All autopsies

// STARTUP COMPARISON

peerTransfer (Flywire) vs Silicon Valley Bank

peerTransfer (Flywire) failed in 2015 due to Failed Pivots. Silicon Valley Bank failed in 2023 due to Unit Economics. Different causes, different sectors, different eras — but the same simulation outcome.

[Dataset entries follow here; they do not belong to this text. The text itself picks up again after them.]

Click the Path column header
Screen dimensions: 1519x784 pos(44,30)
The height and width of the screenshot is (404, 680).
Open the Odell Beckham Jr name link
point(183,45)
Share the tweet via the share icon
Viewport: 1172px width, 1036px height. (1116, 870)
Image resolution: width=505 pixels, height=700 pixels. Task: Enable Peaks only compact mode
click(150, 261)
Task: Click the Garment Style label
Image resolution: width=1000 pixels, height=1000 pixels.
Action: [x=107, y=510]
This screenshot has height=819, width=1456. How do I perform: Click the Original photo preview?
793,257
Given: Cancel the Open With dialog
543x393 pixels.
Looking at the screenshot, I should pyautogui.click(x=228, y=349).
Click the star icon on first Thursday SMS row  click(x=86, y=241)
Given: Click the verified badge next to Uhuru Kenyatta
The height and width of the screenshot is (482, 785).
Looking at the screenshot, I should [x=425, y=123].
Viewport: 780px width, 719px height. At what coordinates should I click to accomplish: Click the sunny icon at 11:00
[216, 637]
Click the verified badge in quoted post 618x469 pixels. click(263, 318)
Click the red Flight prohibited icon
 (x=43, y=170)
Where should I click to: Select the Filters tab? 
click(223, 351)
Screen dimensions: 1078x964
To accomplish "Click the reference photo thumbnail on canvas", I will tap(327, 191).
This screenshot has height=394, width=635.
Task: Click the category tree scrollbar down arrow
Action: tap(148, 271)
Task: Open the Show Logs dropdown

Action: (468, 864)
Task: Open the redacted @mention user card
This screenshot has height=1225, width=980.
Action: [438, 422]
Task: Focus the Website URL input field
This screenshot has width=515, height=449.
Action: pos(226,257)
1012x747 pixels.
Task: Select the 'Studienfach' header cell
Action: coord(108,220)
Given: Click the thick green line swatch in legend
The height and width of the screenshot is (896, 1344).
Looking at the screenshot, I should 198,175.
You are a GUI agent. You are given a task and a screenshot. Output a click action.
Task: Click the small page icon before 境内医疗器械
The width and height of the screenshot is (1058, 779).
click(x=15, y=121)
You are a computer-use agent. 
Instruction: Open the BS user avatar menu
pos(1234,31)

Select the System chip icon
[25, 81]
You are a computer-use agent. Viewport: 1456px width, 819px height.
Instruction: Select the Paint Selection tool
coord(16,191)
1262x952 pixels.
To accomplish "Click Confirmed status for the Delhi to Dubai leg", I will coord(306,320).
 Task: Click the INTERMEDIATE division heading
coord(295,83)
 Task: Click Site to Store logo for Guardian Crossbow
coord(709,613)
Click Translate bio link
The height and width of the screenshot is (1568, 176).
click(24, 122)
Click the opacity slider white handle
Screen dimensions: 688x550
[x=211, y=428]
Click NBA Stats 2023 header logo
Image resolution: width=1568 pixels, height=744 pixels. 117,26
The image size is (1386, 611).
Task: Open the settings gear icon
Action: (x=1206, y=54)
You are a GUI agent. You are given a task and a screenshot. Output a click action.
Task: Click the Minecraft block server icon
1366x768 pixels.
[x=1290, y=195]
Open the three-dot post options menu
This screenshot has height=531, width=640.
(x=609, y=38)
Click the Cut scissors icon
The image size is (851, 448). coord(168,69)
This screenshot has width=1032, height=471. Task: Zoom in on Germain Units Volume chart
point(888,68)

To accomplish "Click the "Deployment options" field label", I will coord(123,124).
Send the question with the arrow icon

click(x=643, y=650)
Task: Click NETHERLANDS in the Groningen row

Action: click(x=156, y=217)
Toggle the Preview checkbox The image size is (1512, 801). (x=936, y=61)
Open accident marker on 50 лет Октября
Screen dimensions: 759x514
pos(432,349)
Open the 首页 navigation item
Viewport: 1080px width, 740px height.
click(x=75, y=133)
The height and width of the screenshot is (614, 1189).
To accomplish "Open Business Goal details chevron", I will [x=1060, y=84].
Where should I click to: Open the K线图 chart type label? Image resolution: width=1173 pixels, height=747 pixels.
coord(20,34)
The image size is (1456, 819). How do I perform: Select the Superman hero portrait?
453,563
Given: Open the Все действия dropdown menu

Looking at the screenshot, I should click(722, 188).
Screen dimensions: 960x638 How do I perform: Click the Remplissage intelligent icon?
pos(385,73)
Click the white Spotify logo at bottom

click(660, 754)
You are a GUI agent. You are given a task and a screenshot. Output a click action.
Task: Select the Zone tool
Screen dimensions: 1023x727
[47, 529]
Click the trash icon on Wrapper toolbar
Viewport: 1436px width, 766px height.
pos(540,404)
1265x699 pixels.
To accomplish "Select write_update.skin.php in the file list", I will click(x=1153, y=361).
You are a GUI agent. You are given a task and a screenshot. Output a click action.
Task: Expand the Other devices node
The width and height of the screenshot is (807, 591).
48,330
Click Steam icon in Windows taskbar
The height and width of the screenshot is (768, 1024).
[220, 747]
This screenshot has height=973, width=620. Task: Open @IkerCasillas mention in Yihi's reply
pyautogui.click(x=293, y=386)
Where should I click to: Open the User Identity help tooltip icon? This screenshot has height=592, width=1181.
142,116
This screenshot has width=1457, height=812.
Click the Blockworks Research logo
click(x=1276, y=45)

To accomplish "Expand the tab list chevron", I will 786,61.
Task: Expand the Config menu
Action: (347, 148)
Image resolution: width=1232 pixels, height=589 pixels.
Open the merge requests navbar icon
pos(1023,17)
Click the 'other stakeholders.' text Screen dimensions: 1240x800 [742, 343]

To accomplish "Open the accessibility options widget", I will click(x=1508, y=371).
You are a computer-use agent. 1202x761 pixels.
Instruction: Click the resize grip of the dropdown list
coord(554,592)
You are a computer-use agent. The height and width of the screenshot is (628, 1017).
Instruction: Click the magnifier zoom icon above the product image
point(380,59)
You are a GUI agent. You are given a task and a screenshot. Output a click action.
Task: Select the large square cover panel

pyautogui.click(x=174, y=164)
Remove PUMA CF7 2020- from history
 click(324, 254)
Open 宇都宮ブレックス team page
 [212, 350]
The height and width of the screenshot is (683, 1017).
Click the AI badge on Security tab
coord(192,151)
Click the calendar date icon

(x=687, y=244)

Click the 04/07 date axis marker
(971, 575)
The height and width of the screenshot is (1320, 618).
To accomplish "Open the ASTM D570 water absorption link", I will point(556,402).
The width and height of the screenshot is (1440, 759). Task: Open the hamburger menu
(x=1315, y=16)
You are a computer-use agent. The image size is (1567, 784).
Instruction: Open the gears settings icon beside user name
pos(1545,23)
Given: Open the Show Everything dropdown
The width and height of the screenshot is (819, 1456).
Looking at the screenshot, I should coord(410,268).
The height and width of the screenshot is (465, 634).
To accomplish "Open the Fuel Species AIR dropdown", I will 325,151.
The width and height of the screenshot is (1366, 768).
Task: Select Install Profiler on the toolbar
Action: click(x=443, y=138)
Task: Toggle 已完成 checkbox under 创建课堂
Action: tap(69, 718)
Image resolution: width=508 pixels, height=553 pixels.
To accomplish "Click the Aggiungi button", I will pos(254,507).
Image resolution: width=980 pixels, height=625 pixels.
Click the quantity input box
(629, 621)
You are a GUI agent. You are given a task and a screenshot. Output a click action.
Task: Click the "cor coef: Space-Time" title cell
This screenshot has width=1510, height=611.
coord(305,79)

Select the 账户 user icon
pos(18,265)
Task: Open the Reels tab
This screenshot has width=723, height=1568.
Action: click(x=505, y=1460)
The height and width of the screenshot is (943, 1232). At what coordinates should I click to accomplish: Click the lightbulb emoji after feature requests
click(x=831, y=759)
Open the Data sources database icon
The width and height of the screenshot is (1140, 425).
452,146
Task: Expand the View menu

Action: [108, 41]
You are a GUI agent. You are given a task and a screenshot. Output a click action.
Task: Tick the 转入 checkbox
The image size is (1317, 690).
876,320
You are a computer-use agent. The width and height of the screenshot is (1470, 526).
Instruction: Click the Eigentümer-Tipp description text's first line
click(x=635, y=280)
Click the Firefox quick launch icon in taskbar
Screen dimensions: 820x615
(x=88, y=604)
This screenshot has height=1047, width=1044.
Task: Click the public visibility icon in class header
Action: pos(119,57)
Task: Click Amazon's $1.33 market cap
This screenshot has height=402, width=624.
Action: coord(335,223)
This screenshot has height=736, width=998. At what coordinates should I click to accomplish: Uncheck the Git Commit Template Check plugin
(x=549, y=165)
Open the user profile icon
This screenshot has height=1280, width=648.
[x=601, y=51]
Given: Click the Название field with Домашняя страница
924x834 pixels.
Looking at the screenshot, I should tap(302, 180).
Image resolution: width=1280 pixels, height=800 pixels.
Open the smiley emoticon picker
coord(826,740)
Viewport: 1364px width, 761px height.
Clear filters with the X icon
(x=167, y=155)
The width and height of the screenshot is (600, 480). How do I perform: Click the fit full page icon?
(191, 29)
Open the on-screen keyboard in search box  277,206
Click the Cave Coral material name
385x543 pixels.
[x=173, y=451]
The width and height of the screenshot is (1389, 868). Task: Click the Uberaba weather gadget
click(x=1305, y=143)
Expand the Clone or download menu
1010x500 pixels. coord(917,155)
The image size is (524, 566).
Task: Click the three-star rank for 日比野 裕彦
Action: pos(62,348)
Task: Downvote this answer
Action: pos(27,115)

METRIC🔥 peerTransfer (Flywire)🔥 Silicon Valley Bank
SectorFintechFintech
CountrySpainUSA
Founded20091983
Died20152023
Raised$120MPublic company (SIVB)
PeakNasdaq IPO 2021$209B assets
Primary CauseFailed PivotsUnit Economics

// WHY EACH FAILED

🔥 peerTransfer (Flywire)
Failed Pivots
peerTransfer, founded in Spain by Iker Marcaide, began as a student payment transfer service targeting US universities. After struggling to scale the student segment it faced a near-death experience around 2015 before pivoting to global B2B payment infrastructure for healthcare and education, rebranding as Flywire. The pivot worked — Flywire IPO'd on Nasdaq in May 2021. One of the rare successful pivots in European fintech.
// LESSON
The right pivot is not running away from failure — it is finding the adjacent problem you are uniquely positioned to solve with your existing technology. Flywire found it in B2B payments for regulated industries. Most pivots do not.
🔥 Silicon Valley Bank
Unit Economics
Silicon Valley Bank collapsed in March 2023 after a bank run driven by duration mismatch. SVB had invested deposits in long-duration bonds during low-rate periods. When rates rose, those bonds lost value. SVB announced a $1.8B loss on bond sales and a capital raise — triggering a $42B bank run in 24 hours. The FDIC seized SVB on March 10, 2023 — the second-largest bank failure in US history.
// LESSON
Asset-liability duration matching is not optional for banks. Investing short-term deposits in long-term bonds is a structural bet against rising rates. SVB had $80B in long-duration bonds when the Fed began the fastest rate rise cycle in 40 years.

// IN THE SIMULATION

peerTransfer/Flywire is one of the rare PIVOT_SUCCESS entries in the simulation. It demonstrates that a near-death pivot can succeed when the team finds product-market fit in an adjacent, larger market with the same core technology.

SVB triggers DURATION_MISMATCH_BANK_RUN — the simulation models banks with long-duration bond portfolios as having existential rate sensitivity. A 400bps rate rise on a long-duration portfolio creates mark-to-market losses that exceed capital when forced to sell.